Selon Farzin Nadimi, compte tenu de l’augmentation de la fréquence des vols Conviasa entre Caracas, Téhéran et Moscou, il n’est pas exclu que la compagnie aérienne ait pu être impliquée dans le transport d’armes et d’équipements iraniens vers la Russie (en théorie, une partie de cet équipement aurait même pu être assemblé au Venezuela).

Le 30 décembre 2025, les États-Unis ont imposé un nouveau train de sanctions à l’encontre d’une série de personnes physiques et morales iraniennes et vénézuéliennes accusées de faciliter l’échange de technologies militaires entre les deux pays, notamment dans le domaine de la fabrication de drones de combat utilisés par les forces armées vénézuéliennes.

La société vénézuélienne Empresa Aeronáutica Nacional S.A. (EANSA) a été sanctionnée. Selon les autorités américaines, elle aurait collaboré directement avec la société iranienne Qods Aviation Industries, qui aidait à assembler et à entretenir des drones de conception iranienne sur le territoire vénézuélien. Selon le ministère américain des Finances, EANSA a soutenu la production d’appareils sans pilote de la série Mohajer — rebaptisée ANSU au Venezuela — et a également contribué à l’achat de ces systèmes pour plusieurs millions de dollars.

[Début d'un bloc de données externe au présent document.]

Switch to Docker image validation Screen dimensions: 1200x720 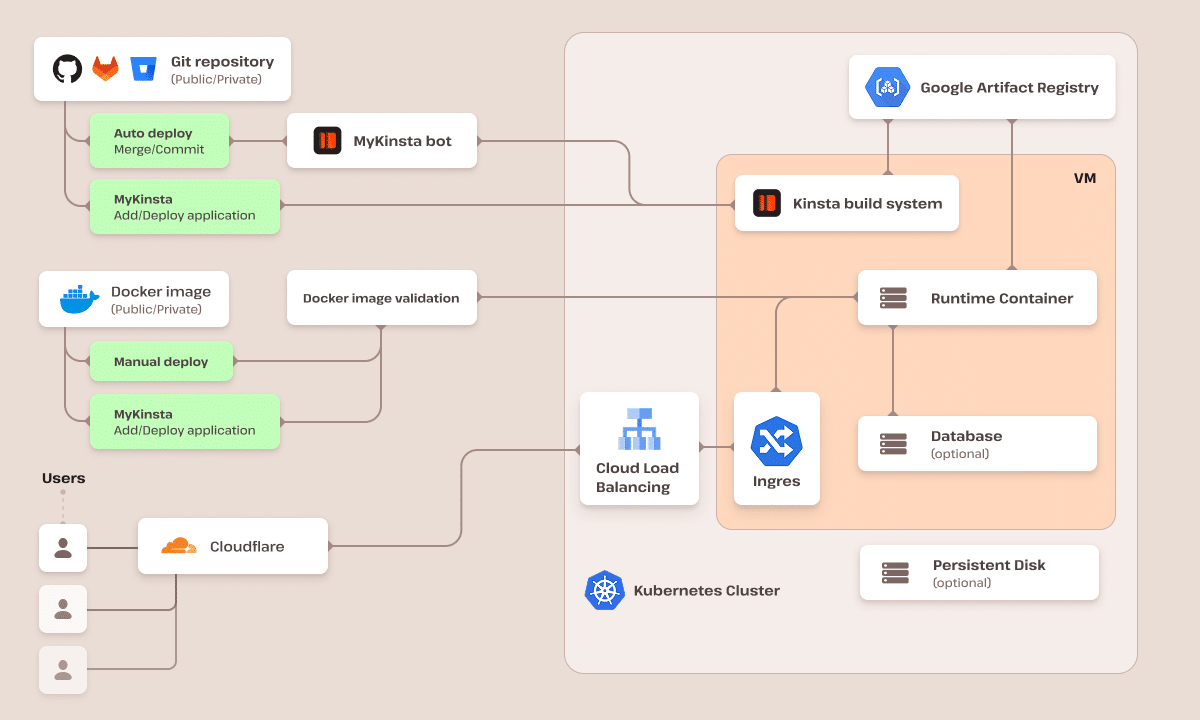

L’un des modèles mentionnés, le Mohajer-6, est un drone de combat capable d’effectuer des missions de reconnaissance et de lancer des frappes chirurgicales à l’aide de munitions guidées. Les responsables américains soulignent que ces drones sont utilisés par l’armée vénézuélienne et confirment l’expansion significative de la présence militaire iranienne en Amérique latine.